Table 5. For AES, total number of Pseudo-random and True-random values to generate with the multiple PRGs approach, as a function of the number of shares n. Values for the Rivain-Prouff countermeasure are also recalled for comparison.

A Simple 3-wise Independent PRG. Finally, we consider the simple 3-wise independent PRG from Sect. 2.3:

$$ G(x_1,\ldots ,x_d,y_1,\ldots ,y_d)=(x_i \oplus y_j)_{1 \le i,j \le d}$$

Since the PRG function G expands from 2d to \(d^2\) bits (or bytes), the number of input randoms becomes \(\mathcal{O}(\sqrt{s})\) instead of \(\mathcal{O}(s)\), where s is the circuit size. Note that this is worse than the polynomial-based PRG used previously that requires only \(\mathcal{O}(\log s)\) randoms, but the above function G is very fast since generating a pseudo-random only takes a single xor.

Since the above PRG only achieves 3-wise independence, we want to minimize the locality. Therefore, we perform a locality refresh of the 2 inputs of each gadget (with two distinct sets of independent PRGs), and we perform a locality refresh of the outputs of each gadget (SecMult, Xor and FullRefresh), using another distinct set of independent PRGs. As shown in the full version of our paper [CGZ19], the locality with respect to each subset of randoms is then always \(\ell =1\); therefore, we can use a PRG with r-wise independence \(r=t=n-1\). This implies that this specific PRG only works for \(n=3\) and \(n=4\) shares. We argue in the full version of our paper [CGZ19] that the total number of input bytes for AES is 642 for \(n=3\) and 1056 for \(n=4\), instead of 2880 and 5760 respectively for the original Rivain-Prouff countermeasure.

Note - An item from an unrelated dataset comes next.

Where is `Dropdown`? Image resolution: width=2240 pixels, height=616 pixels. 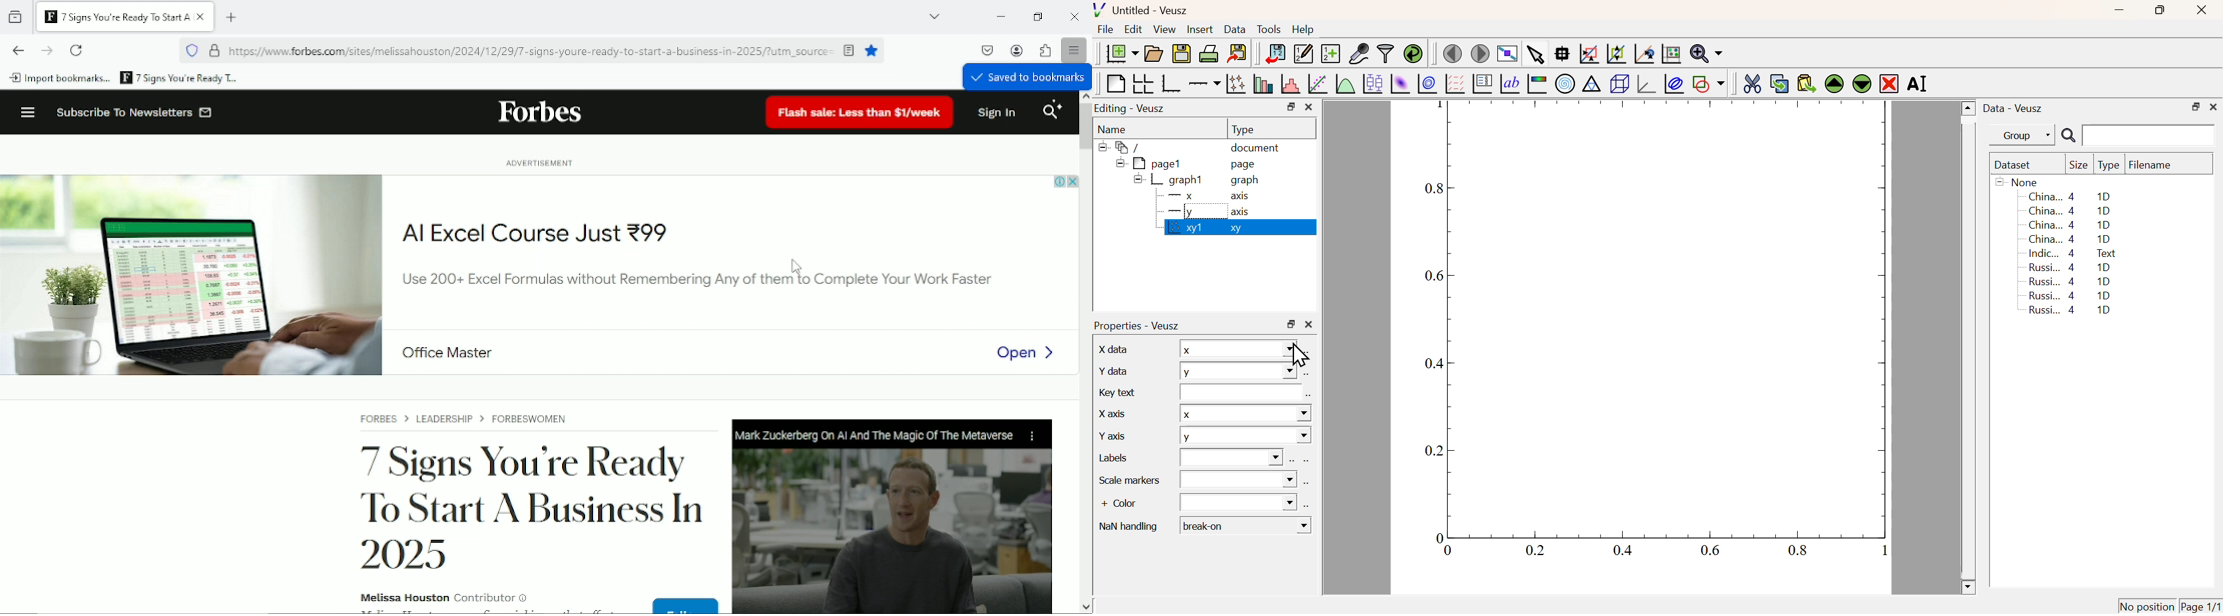
Dropdown is located at coordinates (1231, 458).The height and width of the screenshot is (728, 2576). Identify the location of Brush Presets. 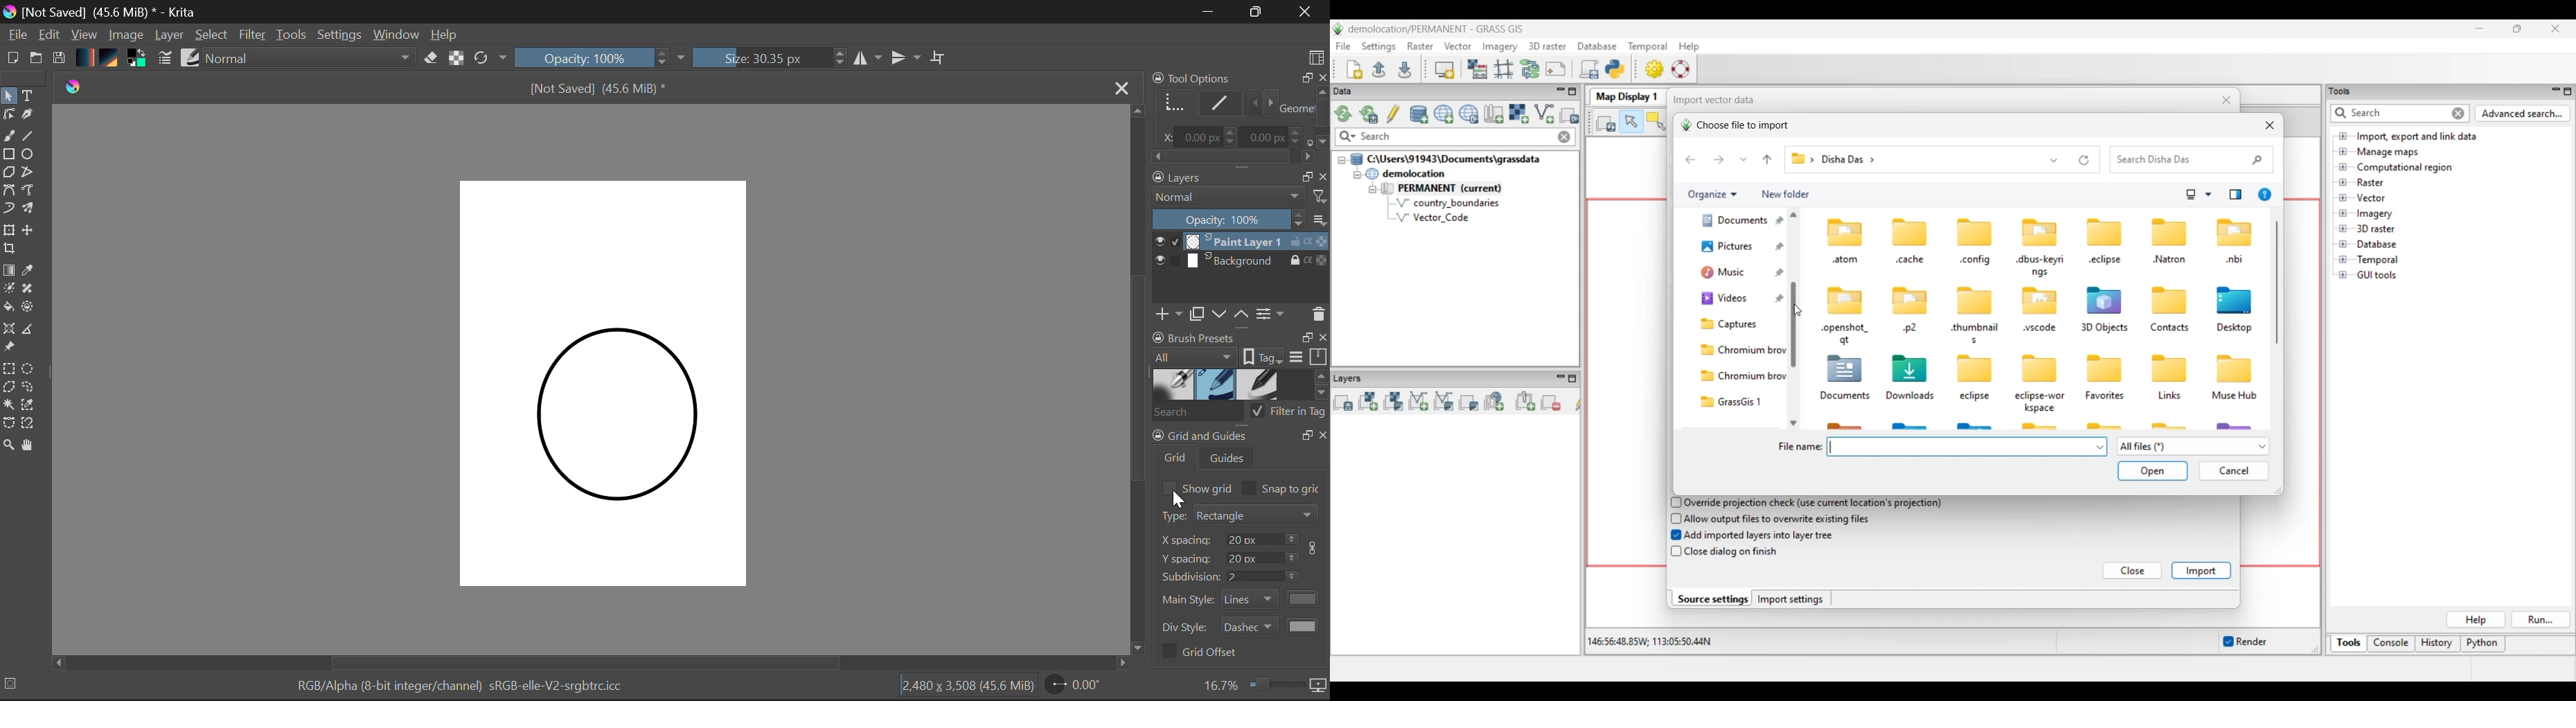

Table 6. For AES, total number of TRNG bytes to generate for single and multiple PRGs methods, depending of the number of shares n. We also provide the number of TRNG bytes for the original Rivain-Prouff countermeasure.

Summary. We summarize in Table 6 the number of input random bytes required for AES for all previous methods, as a function of the number of shares n, in order to achieve t-th order security, with \(t=n-1\). We see that the most efficient method (in terms of minimizing the number of TRNG calls) is the \(\mathsf {SecMultILR}\) algorithm with multiple PRGs. Namely for small values of t we obtain almost two orders of magnitude improvement compared to the original Rivain-Prouff countermeasure. We provide in Appendix A the results of an implementation of our countermeasure on an ARM-based embedded device. We provide the source code in [Cor19b].